De tweede interimanalyse van de fase III-MAGNITUDE-studie laat zien dat het toevoegen van de PARP-remmer niraparib aan abirateron plus prednison leidt tot een langere tijd tot symptomatische progressie en een langere tijd tot de inzet van chemotherapie. Een deel van de data kon worden geanalyseerd en werd gepresenteerd op ASCO-GU 2023.
De MAGNITUDE-studie onderzocht het toevoegen van niraparib aan abirateron plus prednison bij mCRPC. De studie bestond oorspronkelijk uit 2 armen; 1 met HRR-afwijkingen waaronder BRCA-mutaties, en 1 zonder HRR-afwijkingen. Eerder gepresenteerde resultaten over het cohort met HRR-afwijkingen (n = 225) lieten na een mediane follow-up van 18,6 maanden zien dat het toevoegen van niraparib zorgde voor een langere rPFS (16,5 vs. 13,7 maanden). In het cohort zonder HRR-afwijkingen was er geen voordeel van niraparib, waardoor niraparib bij dit cohort werd gestopt.

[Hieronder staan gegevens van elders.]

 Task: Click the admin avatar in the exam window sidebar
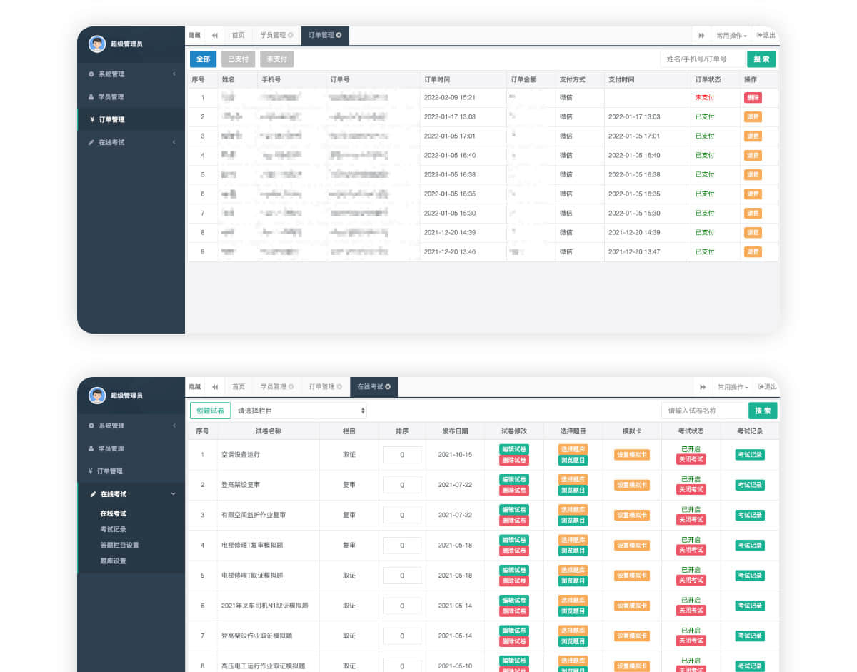[x=97, y=396]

Na 8 maanden extra follow-up was de mediane rPFS in de subgroep met BRCA-mutaties 19,5 in de groep die wel met niraparib werd behandeld en 10,9 maanden in de groep bij wie dat niet het geval was (HR 0,55). De mediane tijd tot symptomatische progressie was in deze groep verlengd (nog niet bereikt vs. 23,6 maanden) en ook duurde het in deze groep langer tot cytotoxische chemotherapie nodig was (mediane tijd nog niet bereikt vs. 27,3 maanden). Tevens werden met niraparib andere secundaire eindpunten later bereikt, zoals de tijd tot ernstige pijn.

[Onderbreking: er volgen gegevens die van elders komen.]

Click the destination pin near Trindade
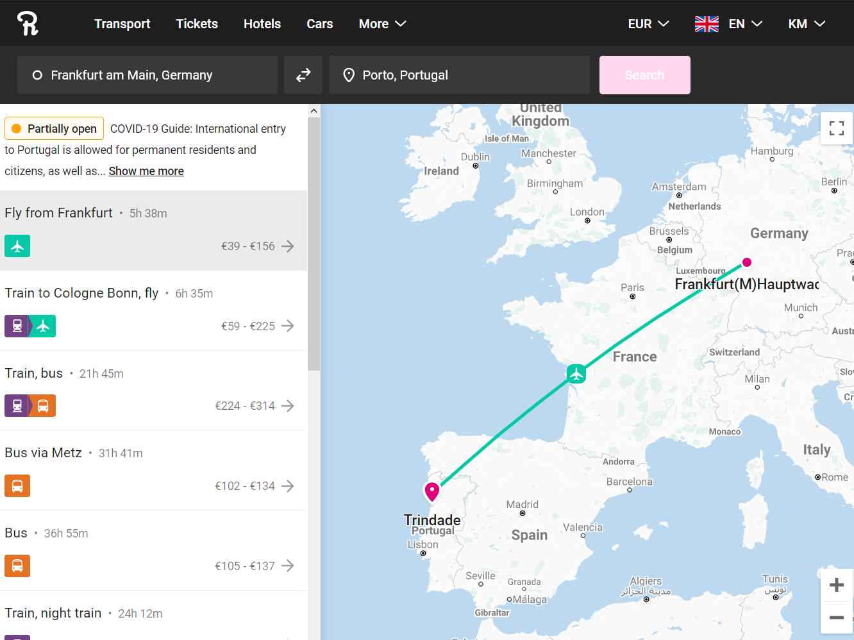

Data over de totale overleving (OS; HR 0,88) werden wel gepresenteerd, maar waren nog niet geschikt voor analyse ten tijde van het congres.
Er werden geen nieuwe bijwerkingen opgemerkt. De meest voorkomende bijwerkingen waren anemie (50 vs. 22,7%), hypertensie (33 vs. 22,3%) en constipatie (33 vs. 15,6%).
De resultaten van de studie ondersteunen de inzet van genetische testen bij mCRPC en het gebruik van niraparib plus abirateron plus prednison bij HRR+ mCRPC, met name bij patiënten met BRCA-mutaties, aldus de onderzoekers.